> REQUIRED WORK
Look through the data below for the line with "Image resolution: width=601, height=2576." and the line with "iPhone (419, 2067)", then output those two and all lines in between, exactly as written.

> MATERIAL PROVIDED
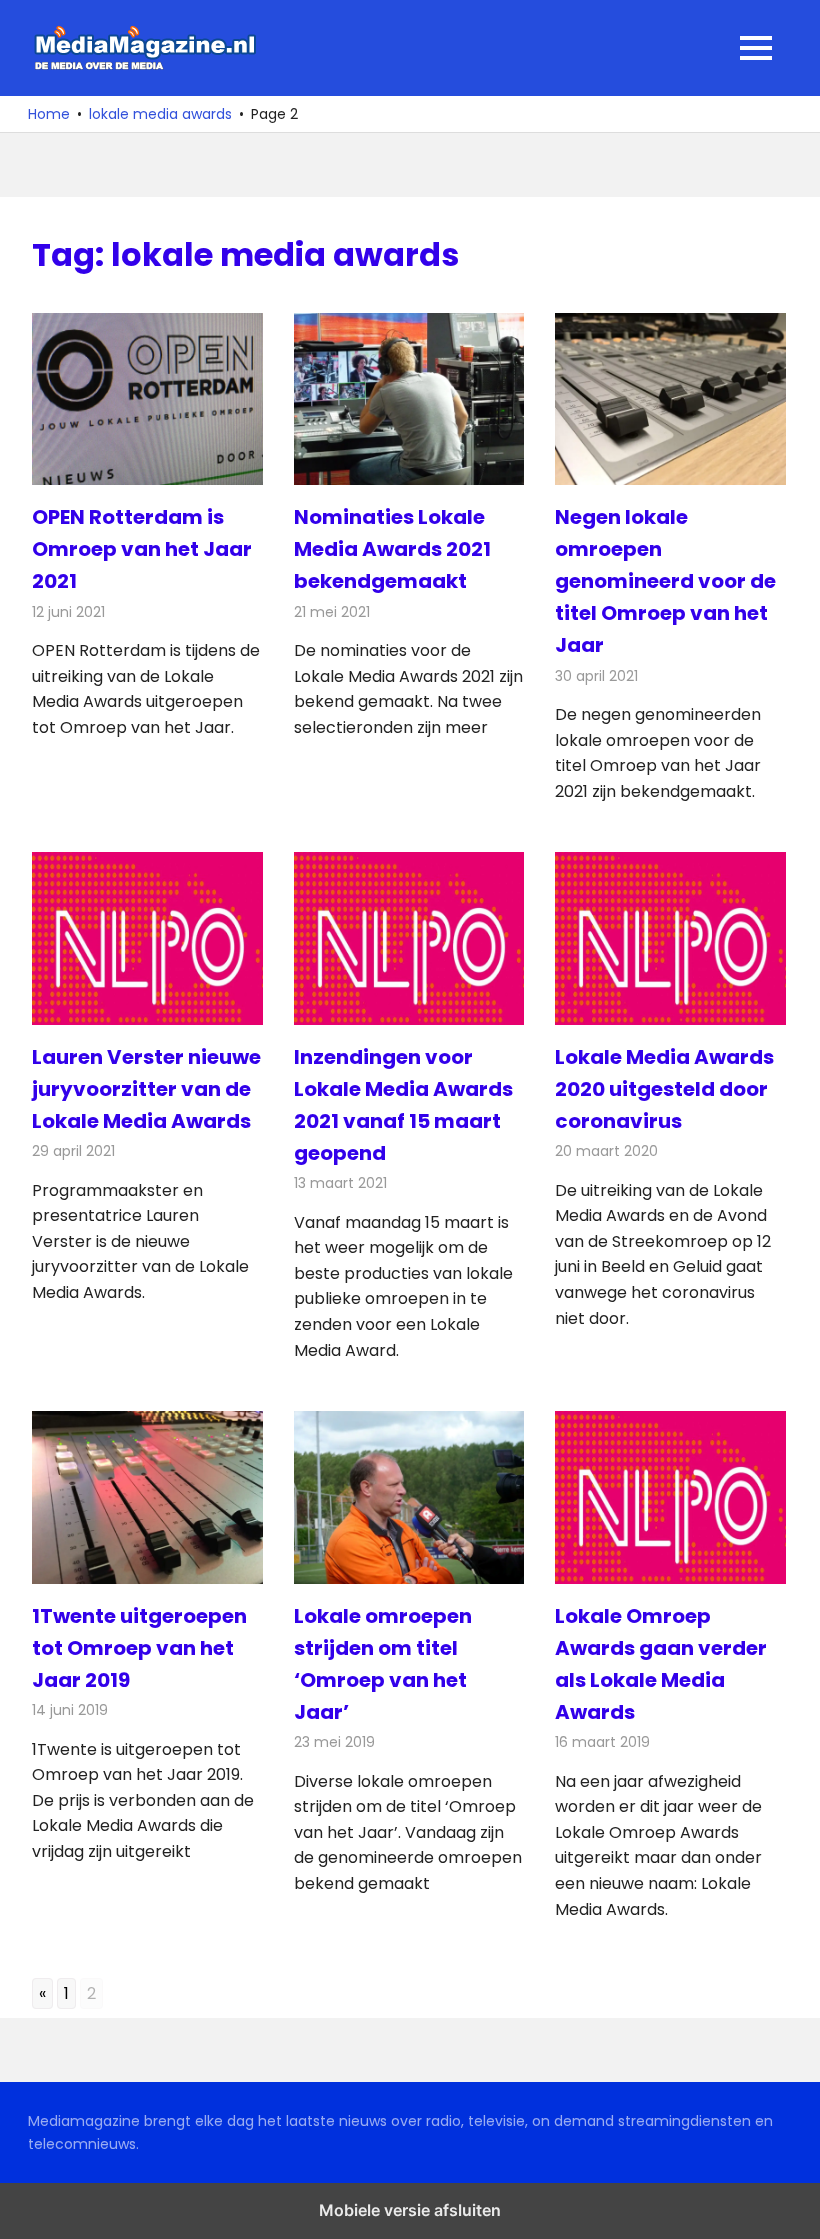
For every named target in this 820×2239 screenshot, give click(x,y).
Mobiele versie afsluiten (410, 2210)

* * *

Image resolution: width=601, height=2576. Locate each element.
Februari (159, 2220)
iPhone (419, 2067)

> ANSWER FOR THIS EXERCISE
Image resolution: width=601, height=2576. Locate each element.
Februari (159, 2220)
iPhone (419, 2067)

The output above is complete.